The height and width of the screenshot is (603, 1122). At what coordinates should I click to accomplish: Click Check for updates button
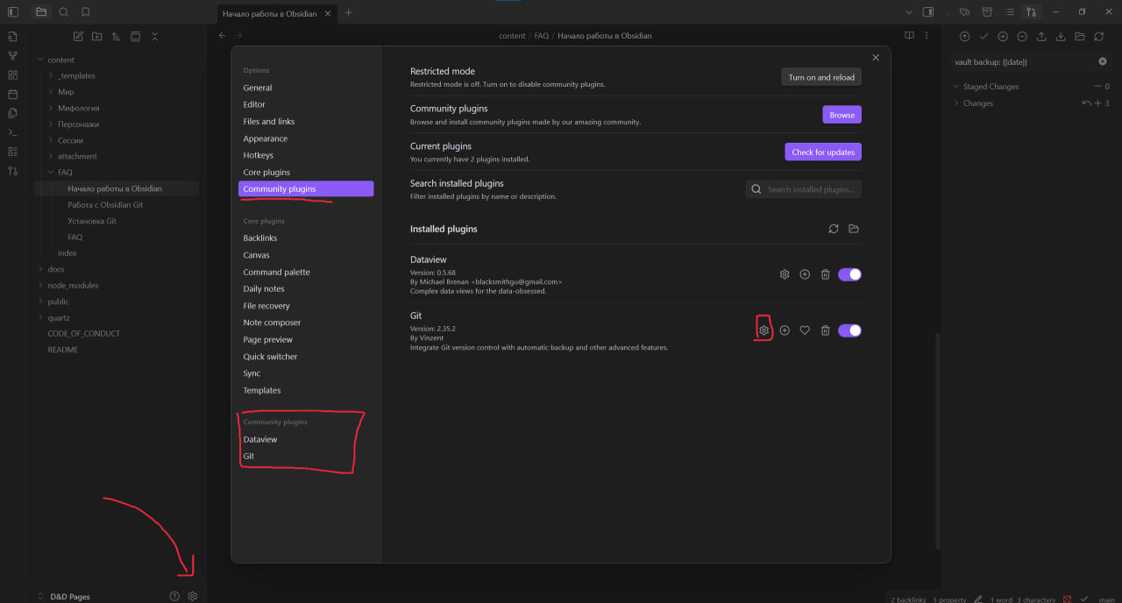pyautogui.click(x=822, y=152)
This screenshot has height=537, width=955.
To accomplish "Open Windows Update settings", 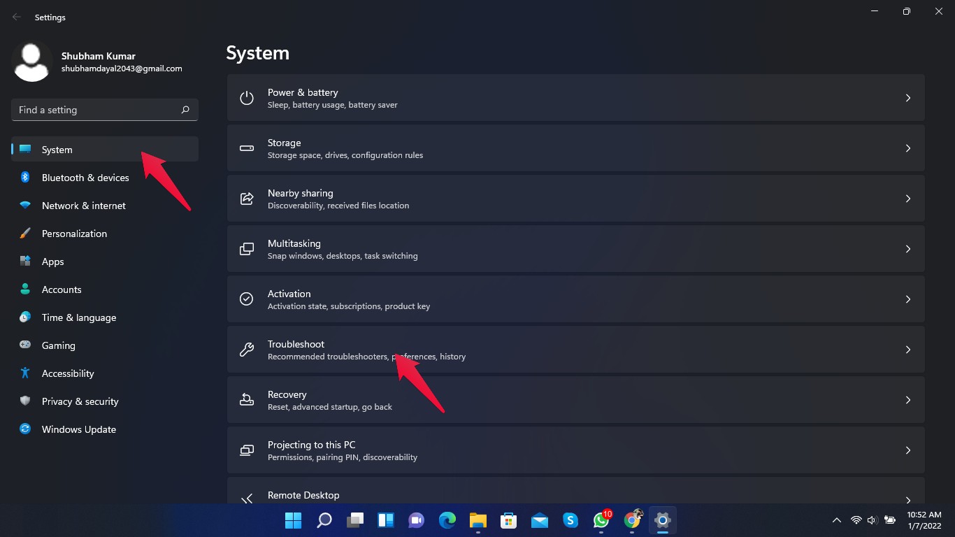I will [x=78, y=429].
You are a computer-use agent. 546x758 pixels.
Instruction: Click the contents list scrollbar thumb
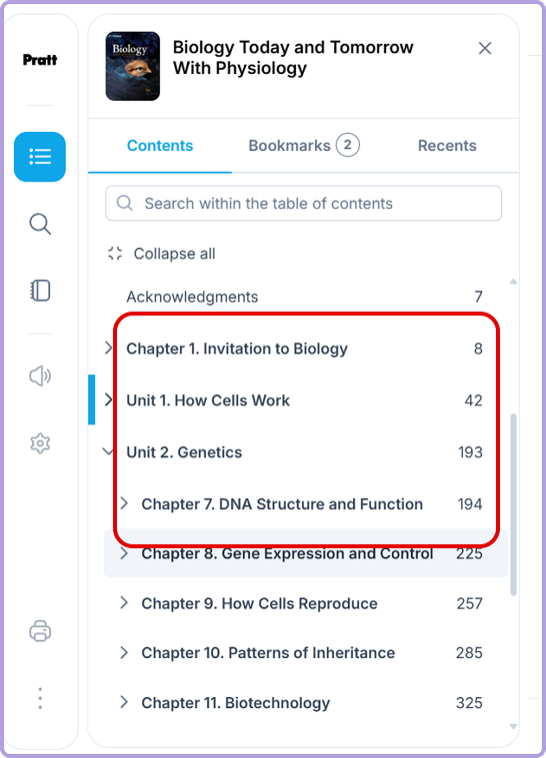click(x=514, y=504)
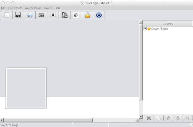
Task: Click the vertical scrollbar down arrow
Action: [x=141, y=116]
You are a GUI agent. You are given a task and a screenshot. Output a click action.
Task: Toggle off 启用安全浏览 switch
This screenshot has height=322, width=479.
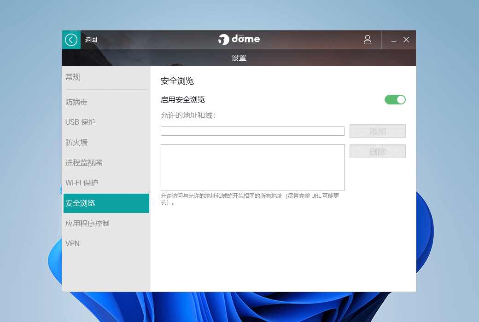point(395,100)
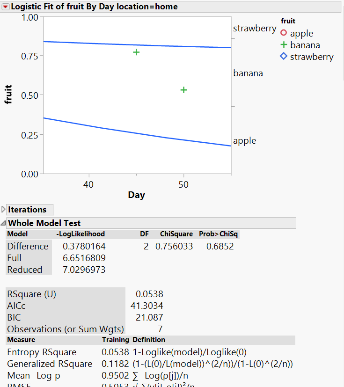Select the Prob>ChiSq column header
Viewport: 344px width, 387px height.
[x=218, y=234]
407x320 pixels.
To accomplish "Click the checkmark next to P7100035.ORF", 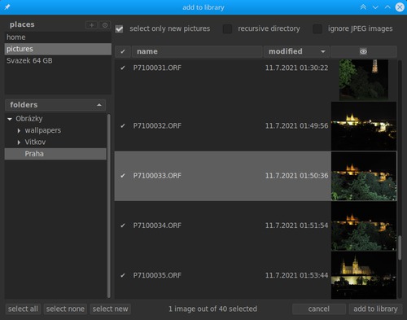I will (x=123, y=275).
* * * * * * *
■ ASSIGNMENT
If a line of the listing above contains "agent", pick it out and copy it.

■ SOLUTION FOR THIS EXERCISE
You are a computer-use agent. 546x758 pixels.
You are a GUI agent. You are given a task and a screenshot. Output a click action.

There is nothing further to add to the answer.